Patent Search Description
The patent search scope of this article is an intersection of lithium battery technology and keywords of thermal runaway, and limited to the US patents filed after 2010. There are about 2,700 patents within this scope, as shown in below table. The patent analysis of this article is counted by the number of patents.
Major Patent Owners
Fig. 1 shows the list of patent owners of the solutions for lithium battery thermal runaway. Battery materials suppliers are mainly Japanese and US companies, such as Mitsubishi Chemical and 3M. The largest number of companies in the list are battery cell makers, including major lithium battery suppliers from Japan, Korea and China such as Panasonic, LG Chem and CATL, while US companies include solid-state battery start-ups QuantumScape and PolyPlus. Car parts suppliers include Johnson Controls and Bosch. Automobile manufacturers include traditional car makers such as Toyota, GM, as well as EV makers such as Tesla and Faraday Future. Clearly, the companies in the entire supplier chain, from upstream material suppliers to automakers, are all committed to solve the problem of lithium battery thermal runaway and to that end, have deployed their own patents:
Fig. 1 Patent owners of solutions for lithium battery thermal runaway
Patent Filing Trend
Fig.2 illustrates the number of patents for thermal runaway solutions filed between 2010 and 2022. As shown, the number of related patents has increased since 2010. The main reason is that the market share of EVs has been increasing, and the issue of battery safety has become more and more important. The industry is investing more resources to prevent the problem of thermal runaway.
Fig.2 Patent filing trend of solutions for lithium battery thermal runaway
Technologies involved toward the prevention of battery thermal runaway
Many reasons can lead to thermal runaway in lithium batteries. One main reason is that when the battery is in its charging/discharging cycle, crystallized lithium metal may be formed on the negative electrode of the battery which is called “lithium dendrites”. When the dendrites accumulate to a certain level, the separator between the positive and negative electrodes is punctured to cause a short circuit inside the battery. Also, thermal energy is generated when the battery is being charged/discharged. Without proper heat dispassion, heat will accumulate at some area and lead to high temperature before catching fire. Moreover, when the battery is over-charged or over-discharged, it may result in unexpected chemical reactions inside the battery, producing flammable gases that can cause an explosion.
Fig.3 Technologies related to prevent battery thermal runaway
As shown in Fig.3, within the patent search scope of this article, the patents related to battery thermal runaway solution can be categorized into three major groups of technologies, cell improvement, module design and BMS (Battery Management System).
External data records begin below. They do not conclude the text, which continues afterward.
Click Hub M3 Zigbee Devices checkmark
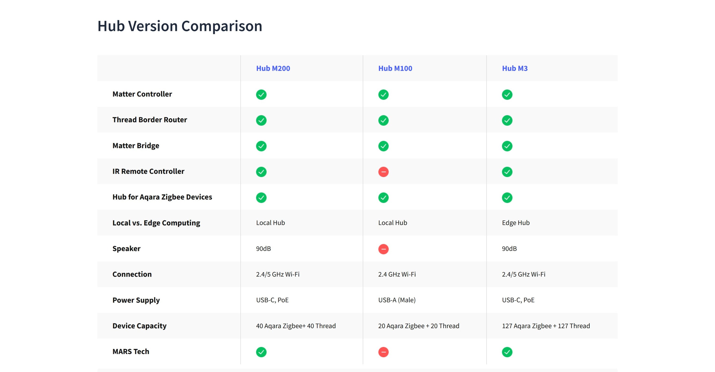This screenshot has height=372, width=715. (507, 198)
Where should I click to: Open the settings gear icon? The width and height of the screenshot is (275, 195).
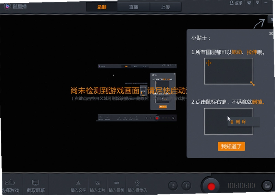[x=249, y=3]
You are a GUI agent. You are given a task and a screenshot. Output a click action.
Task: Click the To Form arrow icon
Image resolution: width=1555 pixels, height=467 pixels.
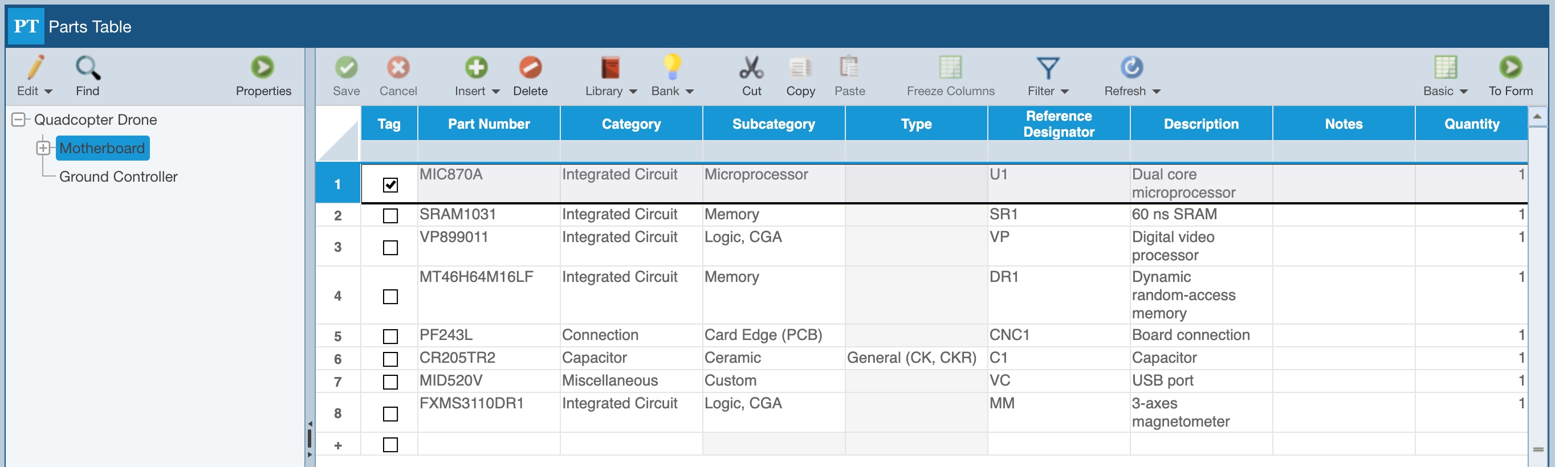(x=1510, y=68)
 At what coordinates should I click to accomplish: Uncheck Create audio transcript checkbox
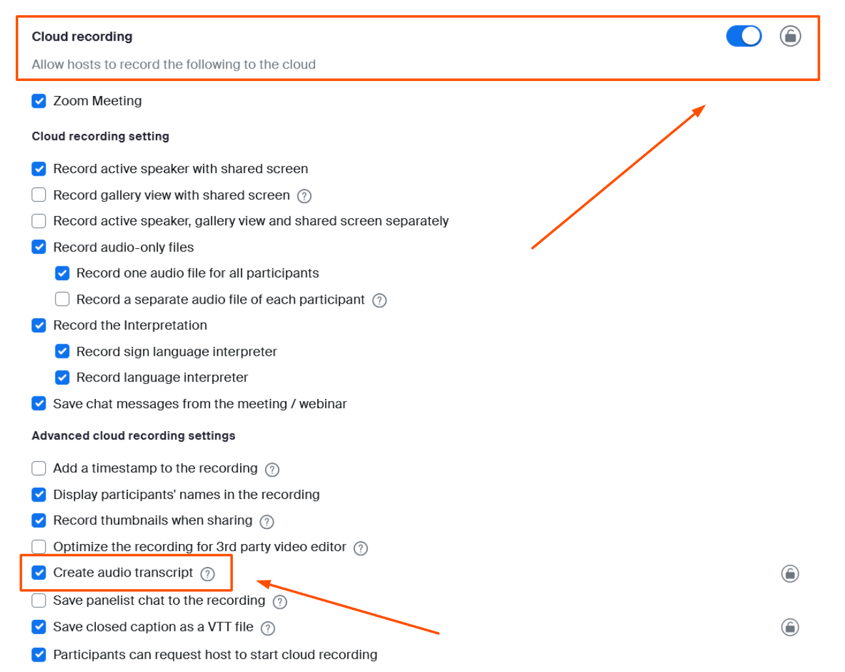click(x=39, y=573)
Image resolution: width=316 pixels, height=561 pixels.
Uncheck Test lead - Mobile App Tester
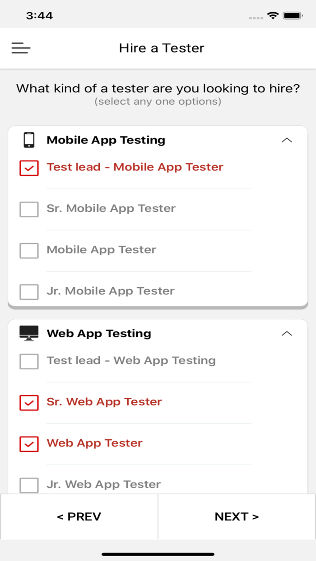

Cell improvement relates to the use of improved cell materials or modifying cell structure to prevent thermal runaway cased inside the cell. Module design relates to the improvement of heat dispassion of battery modules or protecting normal cells from being affected by dysfunctional cells. BMS is to monitor battery conditions to predict thermal runaway, or to prevent over-charging or over-discharging. The following is a detailed explanation of the three groups of technologies.
Currently, most of the batteries used in EVs are lithium-ion batteries, whose structure consists of a positive electrode, a negative electrode and an electrolyte. A separator is displaced between the positive and negative electrodes. In order to increase energy density, the electrodes and separator are stacked or wound in multiple layers to form a cylindrical, a pouch type or a prismatic battery cell. As shown in Fig.4, the solution for battery thermal runaway from the perspective of cell improvement includes material improvement such as positive and negative electrodes materials, and the improvement of cell structure.
Fig.4 Cell improvement technologies in patents of thermal runaway solutions
Material improvement – Positive electrode (cathode)
Usually, the active material of the positive electrode (cathode) has low electric and thermal conductivities. Low electric conductivity results more heat when discharging, and low thermal conductivity results poor heat dispassion, hence leading heat accumulation to cause thermal runaway. In Global Graphene’s patent US11217792, a novel cathode active material for lithium batteries is provided. As shown in Fig.5, the cathode material is a graphene-enabled hybrid particulate, which is made by fine cathode active material particles and graphene sheets. Graphene has high electric and thermal conductivities. Graphene sheets covers the outer surface of the hybrid particulate and also is blended inside the particulate to improve the electric and thermal conductivities and reduce the risk of thermal runaway.
Fig.5 Drawing of Global Graphene’s patent US11217792
Material improvement – Negative electrode (anode)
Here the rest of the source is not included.